**Directive**. Please put every one of the lines below into a Markdown table with two columns, "No." and "Line". Number each row and leave out any blank lines.

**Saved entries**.
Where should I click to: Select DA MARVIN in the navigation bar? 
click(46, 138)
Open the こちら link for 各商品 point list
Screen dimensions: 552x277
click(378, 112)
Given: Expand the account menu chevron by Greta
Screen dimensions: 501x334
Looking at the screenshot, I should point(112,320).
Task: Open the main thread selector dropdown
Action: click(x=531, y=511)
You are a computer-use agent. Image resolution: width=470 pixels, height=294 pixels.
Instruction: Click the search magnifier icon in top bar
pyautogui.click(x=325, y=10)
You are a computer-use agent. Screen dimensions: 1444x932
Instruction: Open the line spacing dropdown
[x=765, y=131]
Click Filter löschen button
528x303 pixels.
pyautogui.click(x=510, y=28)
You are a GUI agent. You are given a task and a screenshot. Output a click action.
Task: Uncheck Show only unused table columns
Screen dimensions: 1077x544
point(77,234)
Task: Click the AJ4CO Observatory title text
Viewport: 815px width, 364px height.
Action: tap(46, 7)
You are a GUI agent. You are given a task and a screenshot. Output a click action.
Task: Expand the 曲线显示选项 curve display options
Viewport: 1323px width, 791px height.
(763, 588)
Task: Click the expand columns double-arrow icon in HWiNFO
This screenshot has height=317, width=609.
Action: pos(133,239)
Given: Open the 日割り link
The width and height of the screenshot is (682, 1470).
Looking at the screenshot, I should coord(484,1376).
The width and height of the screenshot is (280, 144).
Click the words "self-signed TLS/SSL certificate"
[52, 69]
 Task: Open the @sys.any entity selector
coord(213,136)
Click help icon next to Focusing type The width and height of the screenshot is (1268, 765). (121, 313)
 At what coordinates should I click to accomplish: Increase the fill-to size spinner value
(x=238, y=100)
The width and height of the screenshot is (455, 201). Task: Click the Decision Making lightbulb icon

**Written response**.
| No. | Line |
|---|---|
| 1 | Where should I click to: Select DA MARVIN in the navigation bar?  |
| 2 | click(46, 138) |
| 3 | Open the こちら link for 各商品 point list |
| 4 | Screen dimensions: 552x277 |
| 5 | click(378, 112) |
| 6 | Given: Expand the account menu chevron by Greta |
| 7 | Screen dimensions: 501x334 |
| 8 | Looking at the screenshot, I should point(112,320). |
| 9 | Task: Open the main thread selector dropdown |
| 10 | Action: click(x=531, y=511) |
| 11 | You are a computer-use agent. Image resolution: width=470 pixels, height=294 pixels. |
| 12 | Instruction: Click the search magnifier icon in top bar |
| 13 | pyautogui.click(x=325, y=10) |
| 14 | You are a computer-use agent. Screen dimensions: 1444x932 |
| 15 | Instruction: Open the line spacing dropdown |
| 16 | [x=765, y=131] |
| 17 | Click Filter löschen button |
| 18 | 528x303 pixels. |
| 19 | pyautogui.click(x=510, y=28) |
| 20 | You are a GUI agent. You are given a task and a screenshot. Output a click action. |
| 21 | Task: Uncheck Show only unused table columns |
| 22 | Screen dimensions: 1077x544 |
| 23 | point(77,234) |
| 24 | Task: Click the AJ4CO Observatory title text |
| 25 | Viewport: 815px width, 364px height. |
| 26 | Action: tap(46, 7) |
| 27 | You are a GUI agent. You are given a task and a screenshot. Output a click action. |
| 28 | Task: Expand the 曲线显示选项 curve display options |
| 29 | Viewport: 1323px width, 791px height. |
| 30 | (763, 588) |
| 31 | Task: Click the expand columns double-arrow icon in HWiNFO |
| 32 | This screenshot has height=317, width=609. |
| 33 | Action: pos(133,239) |
| 34 | Given: Open the 日割り link |
| 35 | The width and height of the screenshot is (682, 1470). |
| 36 | Looking at the screenshot, I should coord(484,1376). |
| 37 | The width and height of the screenshot is (280, 144). |
| 38 | Click the words "self-signed TLS/SSL certificate" |
| 39 | [52, 69] |
| 40 |  Task: Open the @sys.any entity selector |
| 41 | coord(213,136) |
| 42 | Click help icon next to Focusing type The width and height of the screenshot is (1268, 765). (121, 313) |
| 43 |  At what coordinates should I click to accomplish: Increase the fill-to size spinner value |
| 44 | (x=238, y=100) |
| 45 | The width and height of the screenshot is (455, 201). Task: Click the Decision Making lightbulb icon |